WHAT THE TASK REQUIRES:
Transcribe the stretch of entries below from the line with "Viewport: 262px width, 110px" through the line with "has width=296, height=185.", exactly and with both ends included; leave out all other lines.

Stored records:
▬▬▬▬▬▬▬▬▬▬

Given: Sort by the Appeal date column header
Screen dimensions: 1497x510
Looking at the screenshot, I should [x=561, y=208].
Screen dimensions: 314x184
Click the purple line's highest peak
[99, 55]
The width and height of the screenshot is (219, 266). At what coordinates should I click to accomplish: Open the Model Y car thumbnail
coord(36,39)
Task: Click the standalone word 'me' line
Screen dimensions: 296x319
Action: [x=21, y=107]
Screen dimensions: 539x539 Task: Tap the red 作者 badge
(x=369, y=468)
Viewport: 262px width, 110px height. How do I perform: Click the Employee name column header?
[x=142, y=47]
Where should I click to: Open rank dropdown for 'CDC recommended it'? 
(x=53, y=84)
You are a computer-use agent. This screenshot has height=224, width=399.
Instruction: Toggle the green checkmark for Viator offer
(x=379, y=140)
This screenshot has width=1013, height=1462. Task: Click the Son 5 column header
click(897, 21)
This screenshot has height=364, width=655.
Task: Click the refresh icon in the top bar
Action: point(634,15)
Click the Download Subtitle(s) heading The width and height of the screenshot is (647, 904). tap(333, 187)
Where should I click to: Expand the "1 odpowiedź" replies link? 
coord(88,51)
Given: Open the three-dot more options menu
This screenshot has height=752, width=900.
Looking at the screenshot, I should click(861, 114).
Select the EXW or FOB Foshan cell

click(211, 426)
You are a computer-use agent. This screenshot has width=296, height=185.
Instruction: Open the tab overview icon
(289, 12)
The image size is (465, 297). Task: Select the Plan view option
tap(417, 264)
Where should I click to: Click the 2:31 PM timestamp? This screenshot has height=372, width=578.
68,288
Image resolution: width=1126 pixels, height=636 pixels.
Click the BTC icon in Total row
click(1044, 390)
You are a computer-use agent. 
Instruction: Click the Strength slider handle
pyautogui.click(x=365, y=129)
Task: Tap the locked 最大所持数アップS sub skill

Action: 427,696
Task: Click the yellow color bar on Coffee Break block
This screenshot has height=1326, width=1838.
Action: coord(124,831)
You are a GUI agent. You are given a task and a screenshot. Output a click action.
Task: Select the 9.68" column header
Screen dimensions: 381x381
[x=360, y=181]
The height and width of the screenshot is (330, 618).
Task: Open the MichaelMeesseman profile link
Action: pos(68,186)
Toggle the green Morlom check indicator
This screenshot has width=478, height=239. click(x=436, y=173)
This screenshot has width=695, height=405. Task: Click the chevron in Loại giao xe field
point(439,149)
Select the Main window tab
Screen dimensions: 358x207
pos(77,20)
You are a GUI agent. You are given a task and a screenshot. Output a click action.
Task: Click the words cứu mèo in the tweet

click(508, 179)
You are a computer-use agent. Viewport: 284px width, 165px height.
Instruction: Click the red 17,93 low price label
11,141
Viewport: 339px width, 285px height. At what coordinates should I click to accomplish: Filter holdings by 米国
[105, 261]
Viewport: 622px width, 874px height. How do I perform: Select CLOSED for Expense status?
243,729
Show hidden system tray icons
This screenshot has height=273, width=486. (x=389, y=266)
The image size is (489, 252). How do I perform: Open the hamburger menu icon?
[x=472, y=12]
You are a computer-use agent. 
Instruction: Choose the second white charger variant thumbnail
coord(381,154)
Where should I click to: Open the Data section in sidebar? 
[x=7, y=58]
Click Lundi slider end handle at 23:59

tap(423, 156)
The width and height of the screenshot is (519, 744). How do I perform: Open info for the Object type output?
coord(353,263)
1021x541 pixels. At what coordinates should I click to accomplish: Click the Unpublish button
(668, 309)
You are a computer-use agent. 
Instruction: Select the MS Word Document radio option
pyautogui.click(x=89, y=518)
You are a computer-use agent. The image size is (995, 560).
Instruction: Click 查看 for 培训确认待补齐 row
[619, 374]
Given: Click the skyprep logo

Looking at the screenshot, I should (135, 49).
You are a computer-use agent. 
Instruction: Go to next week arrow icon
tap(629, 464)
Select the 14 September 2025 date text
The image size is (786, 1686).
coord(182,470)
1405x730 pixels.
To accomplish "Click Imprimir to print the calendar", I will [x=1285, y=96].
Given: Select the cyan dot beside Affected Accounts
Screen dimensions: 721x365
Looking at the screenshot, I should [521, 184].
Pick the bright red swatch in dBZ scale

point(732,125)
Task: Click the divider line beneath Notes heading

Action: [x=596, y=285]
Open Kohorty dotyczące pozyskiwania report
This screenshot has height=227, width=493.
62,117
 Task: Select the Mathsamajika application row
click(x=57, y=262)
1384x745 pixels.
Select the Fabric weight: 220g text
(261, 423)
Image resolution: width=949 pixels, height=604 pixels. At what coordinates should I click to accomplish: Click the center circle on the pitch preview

▬▬▬▬▬▬▬▬▬▬

COMPLETED TASK:
Viewport: 262px width, 110px height. How do I perform: Click the Employee name column header?
[x=142, y=47]
Where should I click to: Open rank dropdown for 'CDC recommended it'? 
(x=53, y=84)
You are a computer-use agent. This screenshot has height=224, width=399.
Instruction: Toggle the green checkmark for Viator offer
(x=379, y=140)
This screenshot has width=1013, height=1462. Task: Click the Son 5 column header
click(897, 21)
This screenshot has height=364, width=655.
Task: Click the refresh icon in the top bar
Action: point(634,15)
Click the Download Subtitle(s) heading The width and height of the screenshot is (647, 904). tap(333, 187)
Where should I click to: Expand the "1 odpowiedź" replies link? 
coord(88,51)
Given: Open the three-dot more options menu
This screenshot has height=752, width=900.
Looking at the screenshot, I should click(861, 114).
Select the EXW or FOB Foshan cell

click(211, 426)
You are a computer-use agent. This screenshot has width=296, height=185.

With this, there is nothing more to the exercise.